Patients might think the US Food and Drug Administration’s stamp of approval means that a product is the last word on safety, but about a third of the drugs the FDA approved between 2001 and 2010 were involved in some kind of safety event after reaching the market, according to a study published Tuesday in the Journal of the American Medical Association.

The authors found that in that time, 222 novel therapeutics were approved, and there were 123 postmarket safety events involving 71 products that required FDA action.

Manufacturers needed to add 61 boxed warnings, also commonly called a black box warning, to call attention to serious or life-threatening risks.

In 59 cases, some kind of communication had to warn users about a product’s safety.

Three therapeutics were withdrawn from the market.

Drugs used to treat mental illness and drugs that went through an accelerated approval process had a higher number of “events,” the study found.

“The key message with all new drugs and technology is that there is an ongoing learning process that will continue through the lifetime of the drug,” said author Dr. Nicholas S. Downing, an author of the study and a resident physician of internal medicine at Brigham and Women’s Hospital in Boston.

As the study notes, the majority of these drugs were trialed in 1,000 or fewer patients to get FDA approval. When drugs are used under real-world circumstances in a wider patient population, problems can happen, Downing said, and so scientists need to continuously test the drugs to make sure they work with a wide range of variables.

“Aspirin has been around for hundreds of years. We generally know how it works, for example, but there are still countless new studies coming out, and we learn more about it all the time,” he said.

Although the percentage of safety events may sound high, Downing adds that it is “reassuring” that the system works well enough to catch these problems.

The FDA does perform postmarket monitoring to identify new safety information that may impact product labeling.

“In general, the FDA does not comment on specific studies, but evaluates them as part of the body of evidence to further our understanding about a particular issue and assist in our mission to protect public health,” the agency said in an emailed statement. “The FDA is reviewing the findings of the paper.”

David Gortler, a drug safety expert and former FDA official who was not involved in the research, said it is important to note that a lot of the medications in the study are niche drugs used for specialty-type diseases. Blockbuster-type drugs used by many people, such as a cholesterol medication, would typically be tested on a much larger population before approval.

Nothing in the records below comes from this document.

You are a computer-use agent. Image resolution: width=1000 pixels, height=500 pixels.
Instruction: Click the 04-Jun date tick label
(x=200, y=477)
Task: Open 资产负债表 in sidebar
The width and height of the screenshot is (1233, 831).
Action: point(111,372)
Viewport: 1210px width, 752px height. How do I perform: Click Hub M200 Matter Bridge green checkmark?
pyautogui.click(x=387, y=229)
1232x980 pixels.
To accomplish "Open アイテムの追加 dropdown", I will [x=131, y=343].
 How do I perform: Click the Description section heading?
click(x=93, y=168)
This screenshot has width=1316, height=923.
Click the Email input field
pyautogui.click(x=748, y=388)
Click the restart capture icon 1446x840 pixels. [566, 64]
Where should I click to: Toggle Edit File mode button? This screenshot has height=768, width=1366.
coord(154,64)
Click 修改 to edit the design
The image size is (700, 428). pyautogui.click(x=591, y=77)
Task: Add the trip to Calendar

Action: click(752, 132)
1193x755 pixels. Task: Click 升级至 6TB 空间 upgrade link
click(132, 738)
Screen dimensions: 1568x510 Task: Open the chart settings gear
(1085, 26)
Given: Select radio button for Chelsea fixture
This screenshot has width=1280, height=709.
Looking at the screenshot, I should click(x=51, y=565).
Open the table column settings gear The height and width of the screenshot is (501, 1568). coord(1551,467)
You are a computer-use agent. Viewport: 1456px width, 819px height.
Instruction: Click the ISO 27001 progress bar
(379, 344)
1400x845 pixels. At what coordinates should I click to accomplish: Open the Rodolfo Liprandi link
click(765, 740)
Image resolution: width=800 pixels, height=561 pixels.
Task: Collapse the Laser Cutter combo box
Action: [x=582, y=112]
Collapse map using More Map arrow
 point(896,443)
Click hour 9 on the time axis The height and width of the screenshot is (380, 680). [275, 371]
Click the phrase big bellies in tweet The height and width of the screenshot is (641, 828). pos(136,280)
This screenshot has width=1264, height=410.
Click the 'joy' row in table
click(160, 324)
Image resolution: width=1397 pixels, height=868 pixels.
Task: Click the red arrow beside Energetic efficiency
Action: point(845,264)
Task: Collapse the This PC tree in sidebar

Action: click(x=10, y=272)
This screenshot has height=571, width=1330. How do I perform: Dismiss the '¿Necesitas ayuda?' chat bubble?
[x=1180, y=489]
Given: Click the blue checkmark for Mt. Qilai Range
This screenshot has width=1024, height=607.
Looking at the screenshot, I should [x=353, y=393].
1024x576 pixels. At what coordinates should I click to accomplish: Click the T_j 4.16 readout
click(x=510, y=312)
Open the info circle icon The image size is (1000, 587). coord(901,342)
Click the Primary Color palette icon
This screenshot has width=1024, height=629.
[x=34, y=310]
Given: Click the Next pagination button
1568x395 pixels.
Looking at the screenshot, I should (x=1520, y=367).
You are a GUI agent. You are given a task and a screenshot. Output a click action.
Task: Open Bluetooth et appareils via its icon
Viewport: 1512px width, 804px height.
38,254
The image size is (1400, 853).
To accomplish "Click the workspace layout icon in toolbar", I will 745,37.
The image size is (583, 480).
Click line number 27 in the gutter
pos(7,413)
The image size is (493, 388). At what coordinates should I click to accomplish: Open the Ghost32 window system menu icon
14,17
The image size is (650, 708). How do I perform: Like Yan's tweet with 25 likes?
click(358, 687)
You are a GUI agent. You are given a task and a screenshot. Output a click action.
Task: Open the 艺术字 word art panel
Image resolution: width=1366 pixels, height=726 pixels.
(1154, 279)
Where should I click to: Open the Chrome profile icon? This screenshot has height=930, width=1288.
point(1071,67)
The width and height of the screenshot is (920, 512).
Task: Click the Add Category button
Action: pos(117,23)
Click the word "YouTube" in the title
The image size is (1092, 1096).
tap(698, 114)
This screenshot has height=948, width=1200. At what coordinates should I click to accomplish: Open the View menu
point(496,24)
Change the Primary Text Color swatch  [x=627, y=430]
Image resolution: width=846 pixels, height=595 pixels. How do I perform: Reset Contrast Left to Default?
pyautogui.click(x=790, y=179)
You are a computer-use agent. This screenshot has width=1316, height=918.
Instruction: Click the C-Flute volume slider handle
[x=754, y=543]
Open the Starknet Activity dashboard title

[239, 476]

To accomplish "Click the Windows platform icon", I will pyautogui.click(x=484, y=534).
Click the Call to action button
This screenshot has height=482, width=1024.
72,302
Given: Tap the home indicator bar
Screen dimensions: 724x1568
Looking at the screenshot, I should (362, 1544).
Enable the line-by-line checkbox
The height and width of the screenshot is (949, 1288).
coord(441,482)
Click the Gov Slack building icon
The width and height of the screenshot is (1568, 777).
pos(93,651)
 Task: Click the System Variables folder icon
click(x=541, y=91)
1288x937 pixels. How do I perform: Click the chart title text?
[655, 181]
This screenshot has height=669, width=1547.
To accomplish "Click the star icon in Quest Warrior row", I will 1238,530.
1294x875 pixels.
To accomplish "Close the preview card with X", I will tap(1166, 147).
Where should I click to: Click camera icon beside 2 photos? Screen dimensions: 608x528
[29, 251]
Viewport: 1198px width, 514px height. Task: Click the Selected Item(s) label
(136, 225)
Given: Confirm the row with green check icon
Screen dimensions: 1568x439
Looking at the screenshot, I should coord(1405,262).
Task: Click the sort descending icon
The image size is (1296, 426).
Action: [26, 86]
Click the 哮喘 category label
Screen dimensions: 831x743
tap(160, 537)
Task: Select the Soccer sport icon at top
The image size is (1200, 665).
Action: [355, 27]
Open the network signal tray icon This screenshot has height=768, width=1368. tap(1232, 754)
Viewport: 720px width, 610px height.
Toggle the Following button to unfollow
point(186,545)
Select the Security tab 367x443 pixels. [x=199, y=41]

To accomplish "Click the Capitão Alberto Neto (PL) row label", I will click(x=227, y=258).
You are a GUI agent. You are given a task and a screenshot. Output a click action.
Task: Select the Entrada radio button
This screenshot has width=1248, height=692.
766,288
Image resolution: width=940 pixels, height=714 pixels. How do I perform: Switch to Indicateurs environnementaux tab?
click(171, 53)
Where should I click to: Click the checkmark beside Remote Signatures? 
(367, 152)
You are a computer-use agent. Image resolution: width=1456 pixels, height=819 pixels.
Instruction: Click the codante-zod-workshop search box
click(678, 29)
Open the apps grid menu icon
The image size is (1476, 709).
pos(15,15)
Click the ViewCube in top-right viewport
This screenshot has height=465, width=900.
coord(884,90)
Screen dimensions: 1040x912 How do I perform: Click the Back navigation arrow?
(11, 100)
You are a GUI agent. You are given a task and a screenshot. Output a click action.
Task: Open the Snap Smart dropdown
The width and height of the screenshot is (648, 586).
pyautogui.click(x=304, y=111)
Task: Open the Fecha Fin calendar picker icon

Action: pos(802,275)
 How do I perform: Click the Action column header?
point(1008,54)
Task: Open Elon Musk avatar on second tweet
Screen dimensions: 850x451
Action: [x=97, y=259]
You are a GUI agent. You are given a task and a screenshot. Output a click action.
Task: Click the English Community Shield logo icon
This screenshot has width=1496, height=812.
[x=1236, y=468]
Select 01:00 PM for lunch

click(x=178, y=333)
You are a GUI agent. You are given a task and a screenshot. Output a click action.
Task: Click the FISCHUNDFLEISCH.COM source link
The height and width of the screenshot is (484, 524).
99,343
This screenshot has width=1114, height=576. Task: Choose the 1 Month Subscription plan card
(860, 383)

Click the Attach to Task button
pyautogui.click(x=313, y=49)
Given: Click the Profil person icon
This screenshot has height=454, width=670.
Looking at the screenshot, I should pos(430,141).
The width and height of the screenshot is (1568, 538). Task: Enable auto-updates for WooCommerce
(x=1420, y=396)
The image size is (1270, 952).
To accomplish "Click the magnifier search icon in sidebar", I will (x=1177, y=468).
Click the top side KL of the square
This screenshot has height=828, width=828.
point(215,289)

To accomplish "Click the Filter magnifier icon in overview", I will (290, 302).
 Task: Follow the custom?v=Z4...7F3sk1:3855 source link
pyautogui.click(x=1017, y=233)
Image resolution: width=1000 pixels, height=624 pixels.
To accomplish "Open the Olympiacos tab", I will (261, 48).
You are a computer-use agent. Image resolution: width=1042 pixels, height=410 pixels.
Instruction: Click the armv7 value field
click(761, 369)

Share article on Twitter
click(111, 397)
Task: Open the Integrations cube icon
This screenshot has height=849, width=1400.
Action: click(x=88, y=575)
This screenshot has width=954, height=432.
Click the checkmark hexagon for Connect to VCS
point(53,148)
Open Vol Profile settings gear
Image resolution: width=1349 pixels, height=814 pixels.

“There is nothing to be alarmed about with this,” Gortler said. He often notes that drugs will work differently in a person who weighs 200 pounds, for instance, versus someone who is 125 pounds. Race, gender, ethnicity and other health problems all can affect how a drug works.

“We may all be human beings, but drugs react differently in all of us, so you are going to see issues. This is to be expected,” Gortler said.

This study comes as the Trump administration has vowed to “slash restraints” on drug development and has promised that the FDA drug approval process will speed up. President Donald Trump mentioned this priority in his first address to a joint session of Congress in January.

There have been previous efforts to speed drug approval. In 1988, the FDA formalized its “fast track” designation, and in 1992, the agency created the “accelerated approval” process to allow drugs to go ahead with even earlier-stage data if they are intended to treat a life-threatening or serious illness.

On average, it takes about 12 years to get a drug from the research phase to patient. Only five in 5,000 drugs in preclinical testing make it to human trials, and only one in five is ever approved for human use.

A 2015 independent analysis of drugs approved using the accelerated processing time found that the trend toward faster approval “is being driven by drugs that are not first in class and thus potentially are less innovative.”

Other studies have showed that some drugs approved using this quicker process had a large number of adverse events that required additional warning labels.

Downing said the new study is a good argument for continuous monitoring of the safety of drugs “throughout their life cycle.”